Certeasy reaches ADCS through a native in-process connector by default
(type: adcs), with a certreq.exe fallback (type: adcs-cli). See
Authorities → Connector.
This page will cover:
- Prerequisites on the ADCS host
- Creating a certificate template for ACME enrollment
- Setting the correct permissions (enroll rights for the Certeasy service account)
- Finding the correct
ca-namevalue (certutil -CA) - Recommended template settings (key usage, validity, issuance requirements)
- Security best practices (least-privilege service account, auditing, etc.)
Permissions: enrollment vs revocation
Certeasy needs different CA privileges depending on what it does:
| Operation | Required ADCS rights |
|---|---|
| Enrollment (issuing certificates) | Read + Enroll on the template, and Request Certificates on the CA. |
| Revocation (propagating revocations to the CA) | The Certificate Manager role — the Issue and Manage Certificates permission on the CA. This is a CA-administration privilege, higher than enrollment. |
If the Certeasy service account has enrollment rights but not the Certificate
Manager role, issuance works while revocation fails with Access Denied. If you
cannot (or do not want to) grant that role, disable CA propagation per authority
with disable-ca-revocation: true — see
Authorities → Revocation for the full
revocation behavior (asynchronous publication, authorization modes, accepted
reason codes).
We recommend a certificate template dedicated to Certeasy. It lets the key requirement, the SAN policy and the Certificate Manager permission all be scoped to Certeasy, with no side effects on your other templates.
If your template mandates RSA (e.g. a minimum key size of 4096), both Certeasy's own certificate and the ACME clients' certificates must use RSA. See the FAQ: My PKI / ADCS template only allows RSA.

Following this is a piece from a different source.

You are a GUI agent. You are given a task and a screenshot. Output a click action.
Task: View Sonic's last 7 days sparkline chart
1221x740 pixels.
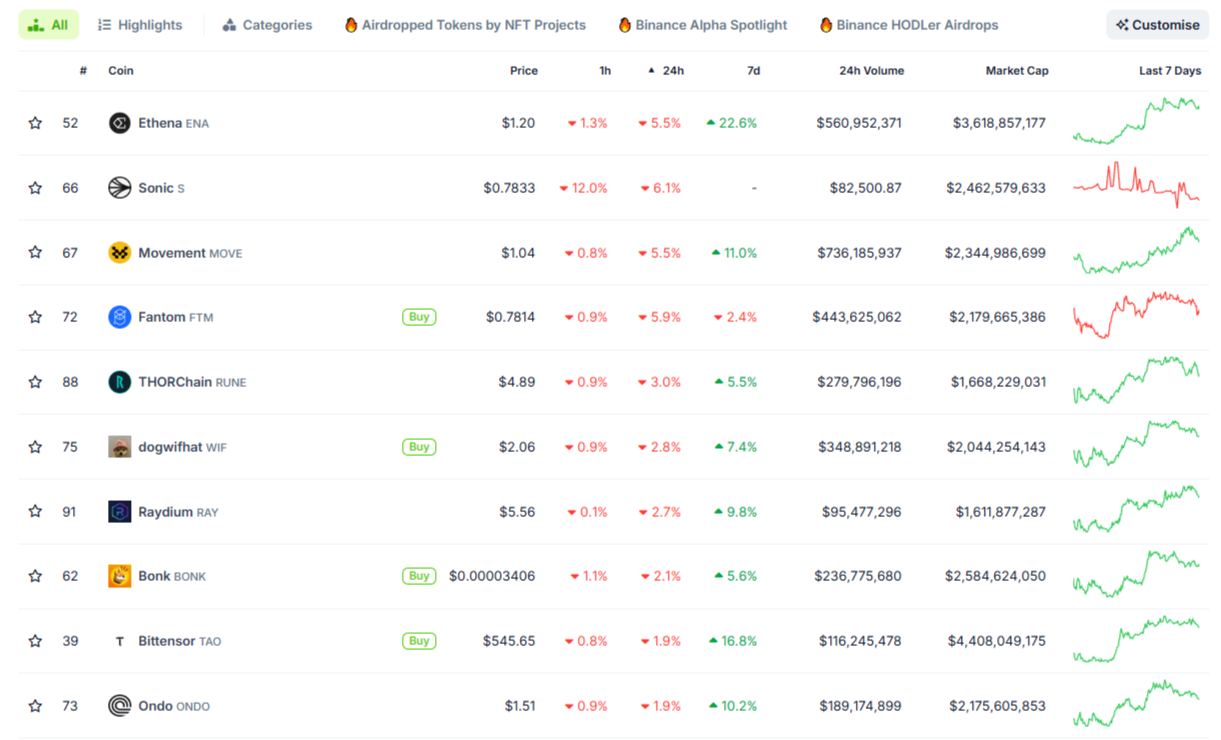pyautogui.click(x=1136, y=186)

Preflight your setup: certeasy adcs check
Before starting the server, verify the ADCS setup against the live CA:
certeasy adcs check -f config.yml
It is read-only — no certificate is requested — and reports, for each ADCS authority:
- whether the CA is reachable,
- whether the certificate template is published,
- the template's key requirement (so you can set the matching
key:and issuance policy).
Run it on the Certeasy host (it uses certutil, so it is Windows-only; on other
platforms it reports "skipped"). Exit code 0 means every check passed, 1
means at least one failed.
The interactive certeasy init wizard runs the
same checks: it lists the CA's published templates so you pick the exact one, and
reads the template's key requirement to set the server certificate key for you.